RECORDS FOR THIS EXERCISE
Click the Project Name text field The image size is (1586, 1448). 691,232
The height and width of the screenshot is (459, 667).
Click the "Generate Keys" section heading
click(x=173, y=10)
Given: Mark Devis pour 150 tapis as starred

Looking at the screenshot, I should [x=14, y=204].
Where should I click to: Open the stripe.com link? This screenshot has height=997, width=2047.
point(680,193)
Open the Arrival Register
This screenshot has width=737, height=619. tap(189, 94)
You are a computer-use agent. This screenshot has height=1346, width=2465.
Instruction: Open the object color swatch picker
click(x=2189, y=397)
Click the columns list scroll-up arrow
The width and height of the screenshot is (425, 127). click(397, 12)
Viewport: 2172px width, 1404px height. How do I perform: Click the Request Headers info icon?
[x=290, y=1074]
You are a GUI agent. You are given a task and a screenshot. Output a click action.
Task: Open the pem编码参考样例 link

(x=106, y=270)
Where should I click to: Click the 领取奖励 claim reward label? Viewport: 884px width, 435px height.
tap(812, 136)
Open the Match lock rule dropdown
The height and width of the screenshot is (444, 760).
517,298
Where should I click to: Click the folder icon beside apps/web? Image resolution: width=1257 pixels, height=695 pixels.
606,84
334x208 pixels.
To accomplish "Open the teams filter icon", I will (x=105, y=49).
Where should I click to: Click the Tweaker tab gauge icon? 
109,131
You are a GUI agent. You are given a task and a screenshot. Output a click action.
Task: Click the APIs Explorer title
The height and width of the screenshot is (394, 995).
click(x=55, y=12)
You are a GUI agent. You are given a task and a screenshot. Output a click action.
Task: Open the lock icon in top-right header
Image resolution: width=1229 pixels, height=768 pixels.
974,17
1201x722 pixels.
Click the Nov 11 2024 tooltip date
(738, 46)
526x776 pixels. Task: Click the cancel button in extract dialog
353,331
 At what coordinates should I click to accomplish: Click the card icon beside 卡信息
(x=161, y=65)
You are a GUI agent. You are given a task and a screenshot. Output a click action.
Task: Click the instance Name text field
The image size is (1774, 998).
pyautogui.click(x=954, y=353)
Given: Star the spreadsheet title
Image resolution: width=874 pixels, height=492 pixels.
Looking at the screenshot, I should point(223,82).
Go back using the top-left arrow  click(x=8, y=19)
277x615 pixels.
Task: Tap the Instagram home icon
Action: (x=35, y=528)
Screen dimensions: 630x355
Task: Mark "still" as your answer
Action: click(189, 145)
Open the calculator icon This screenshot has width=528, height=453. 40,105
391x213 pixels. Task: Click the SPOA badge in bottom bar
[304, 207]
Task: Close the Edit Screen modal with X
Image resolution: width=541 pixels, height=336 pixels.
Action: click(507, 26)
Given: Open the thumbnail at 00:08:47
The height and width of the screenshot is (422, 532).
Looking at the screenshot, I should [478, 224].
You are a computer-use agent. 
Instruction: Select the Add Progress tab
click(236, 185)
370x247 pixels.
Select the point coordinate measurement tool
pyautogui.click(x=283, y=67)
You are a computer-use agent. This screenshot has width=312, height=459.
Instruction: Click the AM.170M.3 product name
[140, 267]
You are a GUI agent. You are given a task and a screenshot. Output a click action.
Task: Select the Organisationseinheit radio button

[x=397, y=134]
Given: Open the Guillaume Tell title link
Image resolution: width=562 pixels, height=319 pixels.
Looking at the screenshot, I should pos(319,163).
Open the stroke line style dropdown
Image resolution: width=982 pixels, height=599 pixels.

DIRECTIONS
How many lines in the entries above contain the string "link"? Reply with the number alone.

ANSWER
3